### PROBLEM DESCRIPTION
List, from the lines below, each one with "will" in it.
* * * * * * *
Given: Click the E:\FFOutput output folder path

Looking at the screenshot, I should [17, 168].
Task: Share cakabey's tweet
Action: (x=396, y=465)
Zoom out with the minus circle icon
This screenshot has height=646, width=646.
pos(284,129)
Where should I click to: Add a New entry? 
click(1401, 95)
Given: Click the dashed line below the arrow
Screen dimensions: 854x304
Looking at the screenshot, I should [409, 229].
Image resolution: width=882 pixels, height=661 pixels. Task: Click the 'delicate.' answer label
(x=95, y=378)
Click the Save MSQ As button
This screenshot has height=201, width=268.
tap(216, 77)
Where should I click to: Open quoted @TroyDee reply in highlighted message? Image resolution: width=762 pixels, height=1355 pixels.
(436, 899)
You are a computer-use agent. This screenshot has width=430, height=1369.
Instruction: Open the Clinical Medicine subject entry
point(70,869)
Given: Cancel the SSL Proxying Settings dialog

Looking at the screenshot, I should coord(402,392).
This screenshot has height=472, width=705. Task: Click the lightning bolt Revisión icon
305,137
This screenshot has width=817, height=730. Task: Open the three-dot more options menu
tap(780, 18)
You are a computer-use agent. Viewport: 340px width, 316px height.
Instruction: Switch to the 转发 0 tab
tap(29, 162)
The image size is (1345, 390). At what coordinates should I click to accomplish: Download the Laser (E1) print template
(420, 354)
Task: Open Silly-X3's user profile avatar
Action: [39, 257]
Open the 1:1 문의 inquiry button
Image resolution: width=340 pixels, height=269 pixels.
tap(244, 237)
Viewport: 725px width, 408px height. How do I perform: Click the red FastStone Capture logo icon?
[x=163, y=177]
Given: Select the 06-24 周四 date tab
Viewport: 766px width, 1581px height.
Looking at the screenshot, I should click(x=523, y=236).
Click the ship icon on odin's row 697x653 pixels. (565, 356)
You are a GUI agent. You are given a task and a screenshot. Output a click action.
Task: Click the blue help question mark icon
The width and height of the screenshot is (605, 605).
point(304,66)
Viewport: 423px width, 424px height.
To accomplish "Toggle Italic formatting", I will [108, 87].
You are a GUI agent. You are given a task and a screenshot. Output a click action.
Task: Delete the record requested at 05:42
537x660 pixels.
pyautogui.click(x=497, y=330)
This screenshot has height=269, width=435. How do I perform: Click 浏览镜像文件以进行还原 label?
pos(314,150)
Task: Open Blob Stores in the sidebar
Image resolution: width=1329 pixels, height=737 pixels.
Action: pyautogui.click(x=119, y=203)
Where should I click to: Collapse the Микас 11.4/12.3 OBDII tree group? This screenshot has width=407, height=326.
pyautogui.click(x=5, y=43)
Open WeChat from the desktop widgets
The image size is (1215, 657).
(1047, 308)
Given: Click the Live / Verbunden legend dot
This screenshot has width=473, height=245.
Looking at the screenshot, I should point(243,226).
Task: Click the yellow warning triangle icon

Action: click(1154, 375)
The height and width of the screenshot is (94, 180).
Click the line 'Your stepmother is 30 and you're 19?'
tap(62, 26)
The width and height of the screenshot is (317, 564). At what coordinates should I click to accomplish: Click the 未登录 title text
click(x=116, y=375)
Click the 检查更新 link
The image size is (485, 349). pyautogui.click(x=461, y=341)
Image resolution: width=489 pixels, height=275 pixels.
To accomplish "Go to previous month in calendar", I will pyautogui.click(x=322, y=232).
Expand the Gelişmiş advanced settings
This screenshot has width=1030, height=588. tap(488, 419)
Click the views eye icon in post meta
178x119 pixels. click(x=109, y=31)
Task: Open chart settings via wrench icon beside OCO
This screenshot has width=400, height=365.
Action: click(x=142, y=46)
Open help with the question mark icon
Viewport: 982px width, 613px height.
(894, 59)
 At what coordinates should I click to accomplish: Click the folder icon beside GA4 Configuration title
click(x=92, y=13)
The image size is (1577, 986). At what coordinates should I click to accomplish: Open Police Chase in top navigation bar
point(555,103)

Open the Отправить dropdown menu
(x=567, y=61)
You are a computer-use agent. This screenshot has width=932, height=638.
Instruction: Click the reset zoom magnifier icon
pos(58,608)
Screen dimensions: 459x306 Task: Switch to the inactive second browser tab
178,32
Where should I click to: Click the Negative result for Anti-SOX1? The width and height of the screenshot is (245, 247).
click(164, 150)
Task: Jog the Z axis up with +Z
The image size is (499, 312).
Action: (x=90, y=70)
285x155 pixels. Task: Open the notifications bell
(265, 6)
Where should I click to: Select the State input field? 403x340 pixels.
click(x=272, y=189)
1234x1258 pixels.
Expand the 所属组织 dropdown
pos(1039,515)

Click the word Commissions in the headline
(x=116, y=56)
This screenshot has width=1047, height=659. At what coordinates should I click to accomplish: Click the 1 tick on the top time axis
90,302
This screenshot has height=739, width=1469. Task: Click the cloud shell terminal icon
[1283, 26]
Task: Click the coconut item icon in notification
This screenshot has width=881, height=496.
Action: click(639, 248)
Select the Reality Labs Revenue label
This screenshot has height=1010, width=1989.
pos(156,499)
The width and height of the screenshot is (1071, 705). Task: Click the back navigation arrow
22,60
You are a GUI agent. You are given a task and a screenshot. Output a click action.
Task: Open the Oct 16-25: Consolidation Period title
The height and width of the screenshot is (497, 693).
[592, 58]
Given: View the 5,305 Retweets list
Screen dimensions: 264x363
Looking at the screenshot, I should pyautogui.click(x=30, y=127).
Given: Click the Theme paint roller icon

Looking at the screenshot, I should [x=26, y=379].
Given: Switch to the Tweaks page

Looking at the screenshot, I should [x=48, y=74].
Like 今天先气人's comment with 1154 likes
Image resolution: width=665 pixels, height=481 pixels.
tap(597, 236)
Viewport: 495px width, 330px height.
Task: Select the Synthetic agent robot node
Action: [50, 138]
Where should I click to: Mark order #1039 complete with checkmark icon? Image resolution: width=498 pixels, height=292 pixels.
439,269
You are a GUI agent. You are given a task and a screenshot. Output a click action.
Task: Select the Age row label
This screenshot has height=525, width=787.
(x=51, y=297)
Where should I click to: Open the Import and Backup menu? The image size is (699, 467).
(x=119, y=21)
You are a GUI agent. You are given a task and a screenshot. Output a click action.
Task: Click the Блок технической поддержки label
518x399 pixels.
* * * * * * *
### RESPONSE TO THIS TASK
To accomplish "Toggle Italic formatting", I will [108, 87].
To accomplish "Go to previous month in calendar", I will pyautogui.click(x=322, y=232).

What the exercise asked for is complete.